# Exercise details
All of the records must be given again exactly.

# Material for this exercise

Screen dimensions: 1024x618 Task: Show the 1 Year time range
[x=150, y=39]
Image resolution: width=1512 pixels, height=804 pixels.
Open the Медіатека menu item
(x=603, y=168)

# Solution to the problem
Screen dimensions: 1024x618 Task: Show the 1 Year time range
[x=150, y=39]
Image resolution: width=1512 pixels, height=804 pixels.
Open the Медіатека menu item
(x=603, y=168)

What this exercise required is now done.